RECORDS TO PROCESS START

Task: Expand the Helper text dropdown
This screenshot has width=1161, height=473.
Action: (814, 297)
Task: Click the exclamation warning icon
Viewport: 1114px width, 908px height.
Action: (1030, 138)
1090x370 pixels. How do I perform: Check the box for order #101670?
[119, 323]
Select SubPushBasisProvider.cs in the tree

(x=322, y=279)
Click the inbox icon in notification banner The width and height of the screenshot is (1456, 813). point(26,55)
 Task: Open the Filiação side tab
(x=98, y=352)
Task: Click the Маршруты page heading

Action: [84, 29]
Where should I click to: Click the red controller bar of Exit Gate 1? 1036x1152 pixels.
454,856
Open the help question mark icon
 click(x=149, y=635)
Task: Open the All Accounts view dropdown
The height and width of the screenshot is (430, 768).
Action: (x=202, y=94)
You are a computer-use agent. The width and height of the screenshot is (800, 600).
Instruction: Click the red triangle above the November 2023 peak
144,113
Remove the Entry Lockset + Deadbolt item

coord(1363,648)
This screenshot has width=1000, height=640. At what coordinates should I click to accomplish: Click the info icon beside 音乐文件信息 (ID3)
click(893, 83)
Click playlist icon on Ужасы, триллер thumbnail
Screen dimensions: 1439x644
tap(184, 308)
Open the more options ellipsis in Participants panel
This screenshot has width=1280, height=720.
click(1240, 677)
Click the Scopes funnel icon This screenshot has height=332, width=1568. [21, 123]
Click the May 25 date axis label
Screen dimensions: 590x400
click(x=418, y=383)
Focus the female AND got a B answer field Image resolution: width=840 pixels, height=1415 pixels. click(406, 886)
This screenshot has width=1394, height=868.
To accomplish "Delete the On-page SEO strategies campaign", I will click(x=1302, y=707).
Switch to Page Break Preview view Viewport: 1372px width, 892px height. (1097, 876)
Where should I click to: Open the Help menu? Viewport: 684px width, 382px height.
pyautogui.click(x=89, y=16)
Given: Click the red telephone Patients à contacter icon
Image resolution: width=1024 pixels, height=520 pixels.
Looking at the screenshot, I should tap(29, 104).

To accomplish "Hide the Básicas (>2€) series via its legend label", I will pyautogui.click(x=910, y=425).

RECORDS TO PROCESS END

WHAT THE TASK REQUIRES:
Once you have read the entries, write them out again without altering a single character.

ANSWER BOX:
Task: Expand the Helper text dropdown
This screenshot has width=1161, height=473.
Action: (814, 297)
Task: Click the exclamation warning icon
Viewport: 1114px width, 908px height.
Action: (1030, 138)
1090x370 pixels. How do I perform: Check the box for order #101670?
[119, 323]
Select SubPushBasisProvider.cs in the tree

(x=322, y=279)
Click the inbox icon in notification banner The width and height of the screenshot is (1456, 813). point(26,55)
 Task: Open the Filiação side tab
(x=98, y=352)
Task: Click the Маршруты page heading

Action: [84, 29]
Where should I click to: Click the red controller bar of Exit Gate 1? 1036x1152 pixels.
454,856
Open the help question mark icon
 click(x=149, y=635)
Task: Open the All Accounts view dropdown
The height and width of the screenshot is (430, 768).
Action: (x=202, y=94)
You are a computer-use agent. The width and height of the screenshot is (800, 600).
Instruction: Click the red triangle above the November 2023 peak
144,113
Remove the Entry Lockset + Deadbolt item

coord(1363,648)
This screenshot has width=1000, height=640. At what coordinates should I click to accomplish: Click the info icon beside 音乐文件信息 (ID3)
click(893, 83)
Click playlist icon on Ужасы, триллер thumbnail
Screen dimensions: 1439x644
tap(184, 308)
Open the more options ellipsis in Participants panel
This screenshot has width=1280, height=720.
click(1240, 677)
Click the Scopes funnel icon This screenshot has height=332, width=1568. [21, 123]
Click the May 25 date axis label
Screen dimensions: 590x400
click(x=418, y=383)
Focus the female AND got a B answer field Image resolution: width=840 pixels, height=1415 pixels. click(406, 886)
This screenshot has width=1394, height=868.
To accomplish "Delete the On-page SEO strategies campaign", I will click(x=1302, y=707).
Switch to Page Break Preview view Viewport: 1372px width, 892px height. (1097, 876)
Where should I click to: Open the Help menu? Viewport: 684px width, 382px height.
pyautogui.click(x=89, y=16)
Given: Click the red telephone Patients à contacter icon
Image resolution: width=1024 pixels, height=520 pixels.
Looking at the screenshot, I should tap(29, 104).

To accomplish "Hide the Básicas (>2€) series via its legend label", I will pyautogui.click(x=910, y=425).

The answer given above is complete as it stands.